Given instruction:
Copy every line of the items below word for word, omitting the pictures.

Provided records:
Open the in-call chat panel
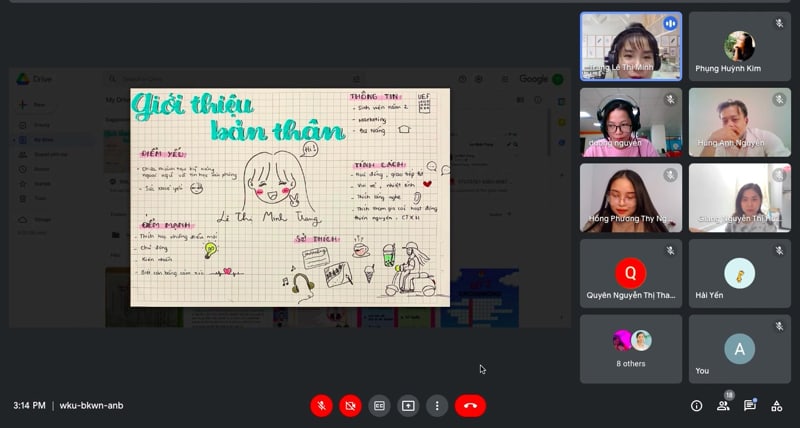pos(750,405)
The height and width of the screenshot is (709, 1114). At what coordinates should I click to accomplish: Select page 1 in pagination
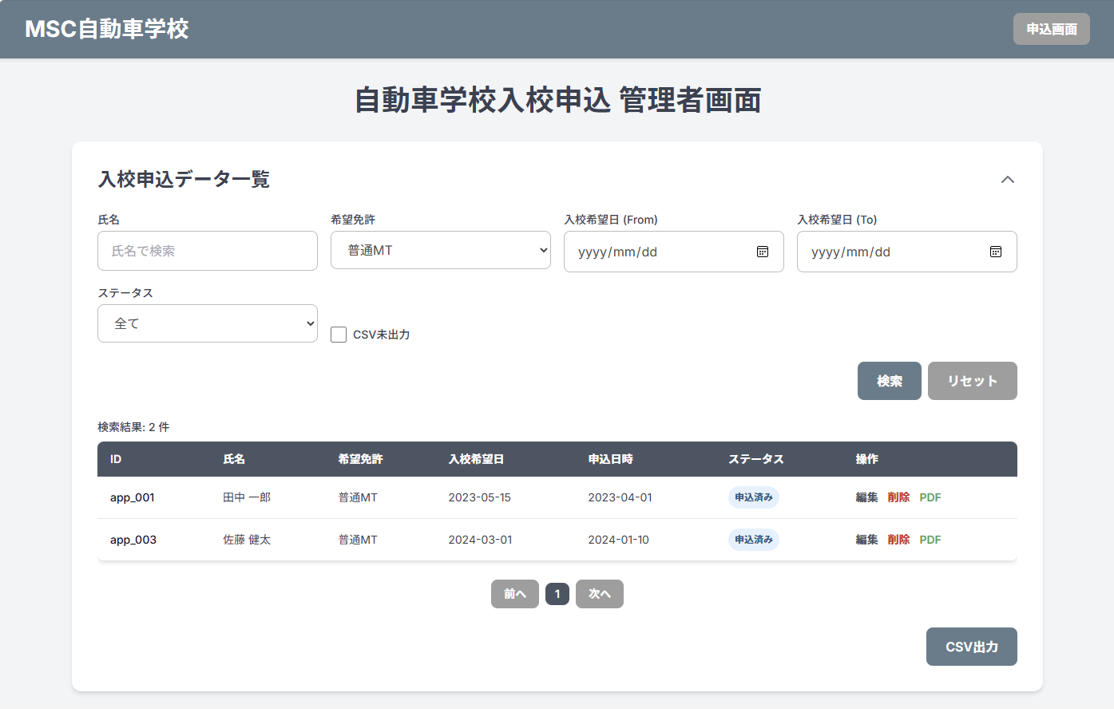pos(557,594)
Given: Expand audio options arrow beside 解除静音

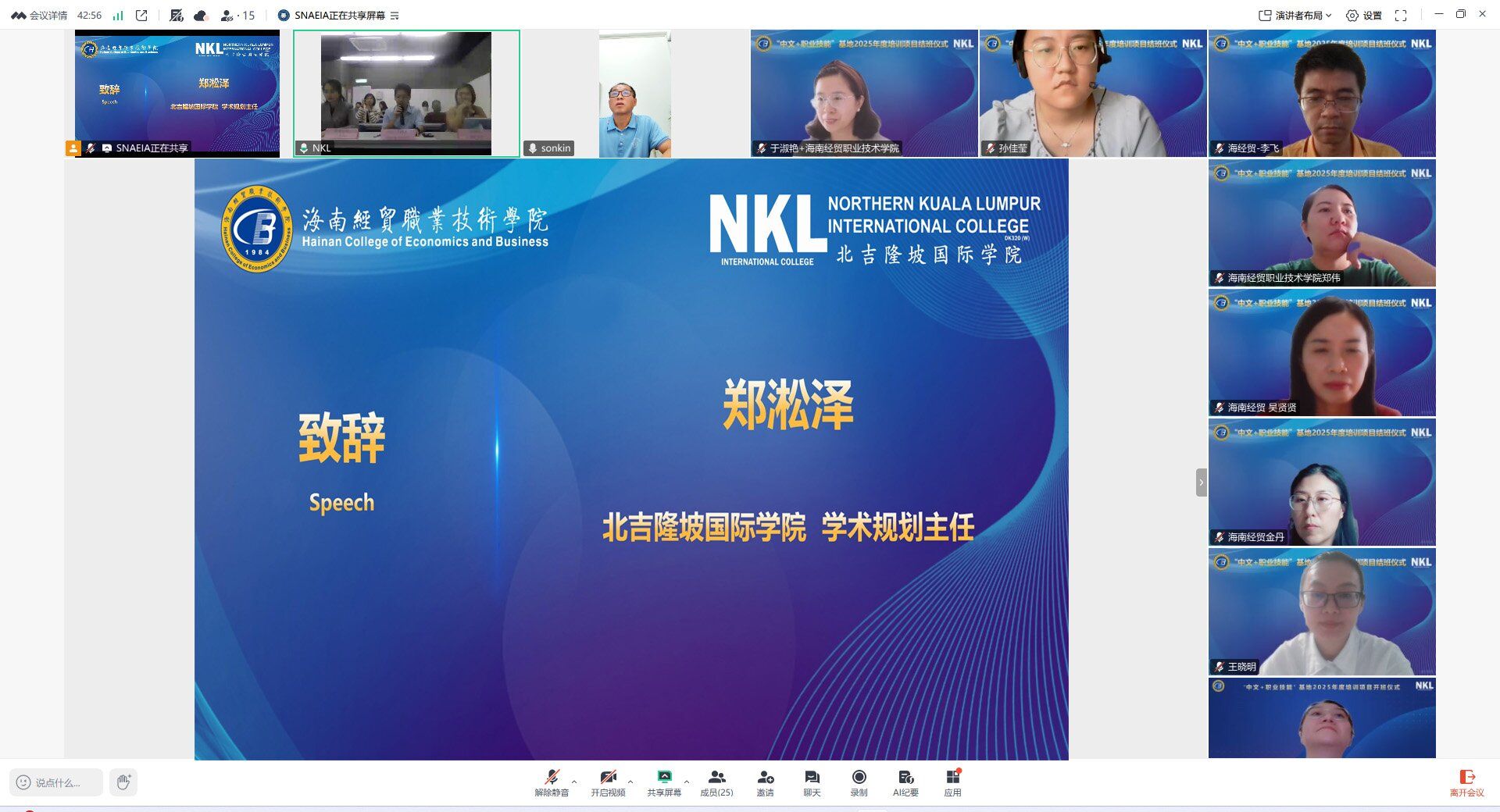Looking at the screenshot, I should 574,782.
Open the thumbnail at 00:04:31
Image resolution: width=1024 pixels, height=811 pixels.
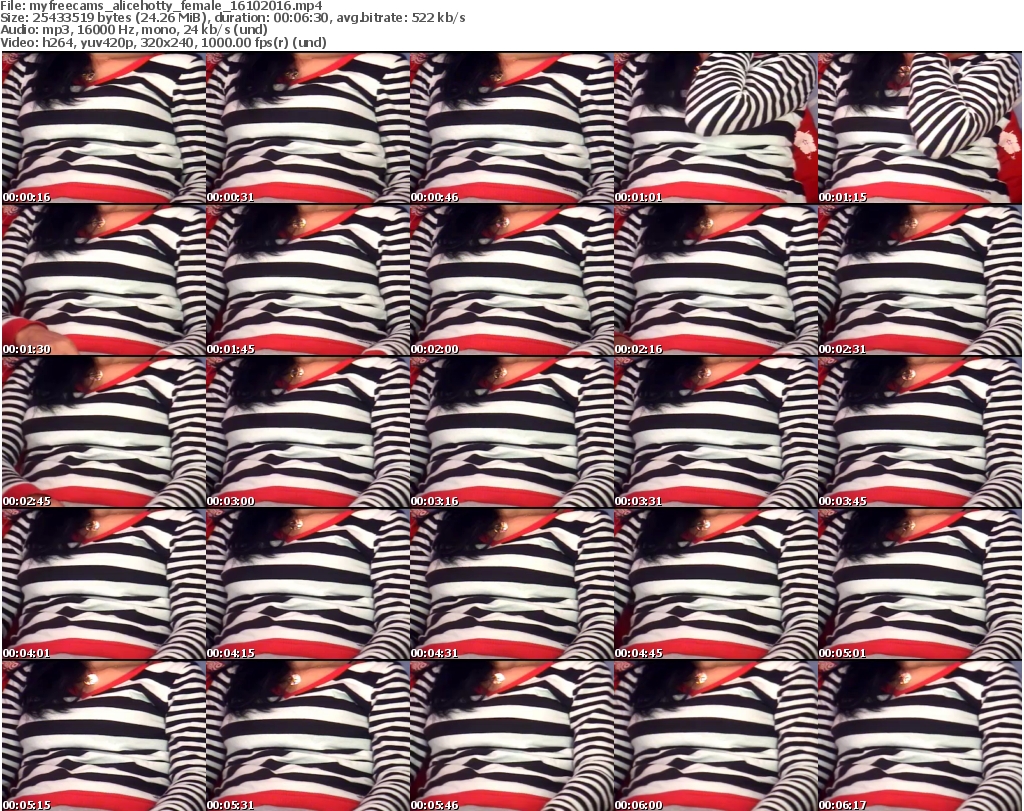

Final result:
Open the in-call chat panel
pos(750,405)
The height and width of the screenshot is (709, 1114). At what coordinates should I click to accomplish: Select page 1 in pagination
pos(557,594)
Given: Expand audio options arrow beside 解除静音

Looking at the screenshot, I should 574,782.
Open the thumbnail at 00:04:31
Image resolution: width=1024 pixels, height=811 pixels.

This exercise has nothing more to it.